Le Conseil supérieur de l’éducation, de la formation et de la recherche scientifique (CSEFRS), présidé par Omar Azziman, est sorti de son silence, dans le cadre de la polémique autour d’un avis qu’il a donné en faveur d’une suppression, sous conditions, de la gratuité de l’enseignement.
Dans son plaidoyer, le CSEFRS a fait savoir que l’avis qu’il a donné en faveur de l’instauration de frais supplémentaires dans l’enseignement public se limitera aux catégories sociales les plus aisées, contrairement aux couches sociales défavorisées qui, elles, vont continuer de bénéficier de la gratuité de l’enseignement. Ceci dit, le Conseil a souligné que les informations ayant circulé dernièrement au sujet du financement du système éducatif et de la diversification de ses sources sont «imprécises».
Ce n’est qu’un avis, pas plus
Pour donner plus de précisions au sujet de la gratuité de l’enseignement dans le Royaume, le président du Conseil supérieur de l’éducation, de la formation et de la recherche scientifique, Omar Azziman, a fait savoir que, pour engager un débat constructif à ce sujet, une réunion des membres dudit Conseil a été convoquée, les 21 et 22 novembre 2016, consacrée à la loi-cadre pour la réforme du système éducatif, suite à la demande du chef de gouvernement. Il s’agissait de s’assurer de la conformité des dispositions de cette loi aux contenus et aux recommandations énoncés dans la Vision stratégique de l’éducation et de la formation 2015-2030. Le président du Conseil supérieur de l’éducation, de la formation et de la recherche scientifique a en outre rappelé que cette Vision, approuvée à l’unanimité par le Conseil en mai 2015 et par le gouvernement, est basée sur le contenu de la réforme de l’éducation, y compris le financement du système éducatif et la diversification de ses sources de financement. Il a ensuite rappelé que l’avis que donne cette instance revêt un caractère consultatif et n’est en rien obligatoire ou contraignant.

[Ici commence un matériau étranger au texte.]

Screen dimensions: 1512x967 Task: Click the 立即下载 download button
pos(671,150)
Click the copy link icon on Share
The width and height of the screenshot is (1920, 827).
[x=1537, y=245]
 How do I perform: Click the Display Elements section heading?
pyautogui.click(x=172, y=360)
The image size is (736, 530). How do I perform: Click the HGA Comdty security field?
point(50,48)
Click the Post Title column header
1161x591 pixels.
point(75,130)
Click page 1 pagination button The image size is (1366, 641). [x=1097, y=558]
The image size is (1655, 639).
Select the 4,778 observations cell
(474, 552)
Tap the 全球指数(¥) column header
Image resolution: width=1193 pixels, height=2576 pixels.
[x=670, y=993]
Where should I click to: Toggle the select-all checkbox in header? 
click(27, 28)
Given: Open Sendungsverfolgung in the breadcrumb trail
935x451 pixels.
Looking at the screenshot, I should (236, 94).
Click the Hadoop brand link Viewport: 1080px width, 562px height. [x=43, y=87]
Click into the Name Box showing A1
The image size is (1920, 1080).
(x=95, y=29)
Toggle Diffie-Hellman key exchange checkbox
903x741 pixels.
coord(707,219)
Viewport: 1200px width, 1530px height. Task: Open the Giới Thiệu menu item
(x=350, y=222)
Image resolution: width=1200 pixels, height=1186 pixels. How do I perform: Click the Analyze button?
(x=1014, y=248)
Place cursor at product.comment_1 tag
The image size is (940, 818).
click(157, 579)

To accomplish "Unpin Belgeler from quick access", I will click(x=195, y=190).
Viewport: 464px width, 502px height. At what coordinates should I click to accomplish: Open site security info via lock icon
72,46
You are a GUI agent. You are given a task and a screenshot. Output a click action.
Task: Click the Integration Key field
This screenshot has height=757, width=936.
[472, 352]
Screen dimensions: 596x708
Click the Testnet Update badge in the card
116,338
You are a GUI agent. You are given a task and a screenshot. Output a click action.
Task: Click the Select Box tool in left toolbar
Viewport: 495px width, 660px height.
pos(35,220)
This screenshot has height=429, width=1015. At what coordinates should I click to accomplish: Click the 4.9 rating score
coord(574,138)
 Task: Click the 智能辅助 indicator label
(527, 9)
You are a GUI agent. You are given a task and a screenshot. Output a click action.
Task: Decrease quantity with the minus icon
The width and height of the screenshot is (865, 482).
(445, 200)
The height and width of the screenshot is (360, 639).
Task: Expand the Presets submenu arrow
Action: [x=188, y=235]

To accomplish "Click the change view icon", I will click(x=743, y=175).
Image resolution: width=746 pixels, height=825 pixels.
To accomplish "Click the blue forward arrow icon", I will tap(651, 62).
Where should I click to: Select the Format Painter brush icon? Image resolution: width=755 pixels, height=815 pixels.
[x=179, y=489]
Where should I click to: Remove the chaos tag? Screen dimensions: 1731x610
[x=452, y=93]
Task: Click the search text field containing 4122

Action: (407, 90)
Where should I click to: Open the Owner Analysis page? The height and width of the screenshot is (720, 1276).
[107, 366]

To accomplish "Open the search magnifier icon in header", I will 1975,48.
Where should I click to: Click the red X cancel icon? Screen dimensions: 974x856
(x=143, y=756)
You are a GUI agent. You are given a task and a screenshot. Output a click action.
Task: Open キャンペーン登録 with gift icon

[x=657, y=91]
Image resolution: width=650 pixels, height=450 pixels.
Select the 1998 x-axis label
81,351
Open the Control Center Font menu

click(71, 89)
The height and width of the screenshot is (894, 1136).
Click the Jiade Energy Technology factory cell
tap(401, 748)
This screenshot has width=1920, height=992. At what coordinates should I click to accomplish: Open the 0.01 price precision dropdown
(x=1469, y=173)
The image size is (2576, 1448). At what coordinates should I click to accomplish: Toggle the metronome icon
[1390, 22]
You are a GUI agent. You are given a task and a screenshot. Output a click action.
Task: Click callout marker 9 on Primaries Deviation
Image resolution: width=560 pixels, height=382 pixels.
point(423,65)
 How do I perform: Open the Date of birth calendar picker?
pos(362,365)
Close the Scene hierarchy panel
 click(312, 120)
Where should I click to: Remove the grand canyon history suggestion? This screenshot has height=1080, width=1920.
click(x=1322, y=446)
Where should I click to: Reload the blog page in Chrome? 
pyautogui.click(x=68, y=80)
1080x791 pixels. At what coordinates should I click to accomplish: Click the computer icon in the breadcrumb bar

Dépense éducative et développement du pays
Concernant les fonds collectés grâce à la contribution de l’Etat et des familles aisées dans l’enseignement post-obligatoire (lycée et université), le CSEFRS a rappelé que la Charte nationale de l’éducation et de la formation a déjà considéré la dépense éducative comme un investissement public visant la mise à niveau du capital humain et le développement du pays. Il a ajouté que l’Etat doit assurer la majeure partie du financement de l’éducation, tout en veillant à en diversifier les sources pour les cycles secondaire et universitaire, grâce à la contribution de l’Etat, en partenariat avec l’ensemble des parties prenantes et des partenaires, en particulier les collectivités territoriales, les établissements publics et le secteur privé, outre les ressources propres et les revenus perçus par les établissements d’éducation, de formation et de recherche scientifique.
Lorsque pauvreté devient gage de sécurité…
Le Conseil supérieur de l’éducation, de la formation et de la recherche scientifique a réfuté les accusations dont ses membres font l’objet depuis plusieurs jours. En effet, sur les réseaux sociaux -et même les terrasses des cafés-, l’image du CSEFRS véhiculée depuis quelques jours est celle d’une instance qui va porter préjudice de l’école publique marocaine au profit du secteur privé. Pour dissiper tout quiproquo sur ce point, le Conseil de Omar Azziman a assuré que, lors de la tenue de la dernière session du Conseil, plusieurs mesures ont été approuvées en faveur de l’application du principe d’exemption automatique des familles nécessiteuses qui ne devront pas payer de frais liés à l’enseignement post-obligatoire. Parmi les autres recommandations données par le CSEFRS, relatives à la suppression de la gratuité de l’enseignement dans le cycle secondaire et universitaire public, figure l’appel à la réalisation d’une étude détaillée qui servira de base pour la définition des cas d’exemption de frais d’inscription. C’est justement ce point qui risque de poser un vrai problème. En effet, sur la base de quel critère est-il possible de dire, en 2016, que telle personne est pauvre et que telle autre appartient à la classe moyenne ou roule sur l’or?
Pour rappel, cette volonté de disposer d’une base de données des catégories de citoyens, selon leurs revenus et leurs conditions sociales, a été pour beaucoup dans l’incapacité du chef de gouvernement d’aller jusqu’au bout sans son projet. Un projet qui visait la suppression quasi-totale de la Caisse de compensations et la transformation de la subvention accordée à certains produits en virements directs au profit des populations ciblées.
D’aucuns estiment que l’enseignement public a besoin d’une refonte ciblée qui permettra, in fine, la remise sur pied d’un secteur souffrant depuis fort longtemps. Les professionnels de l’enseignement estiment que le gouvernement devrait faire en sorte que le budget alloué à ce secteur soit revu à la hausse, au lieu de cliver une société marocaine fracturée.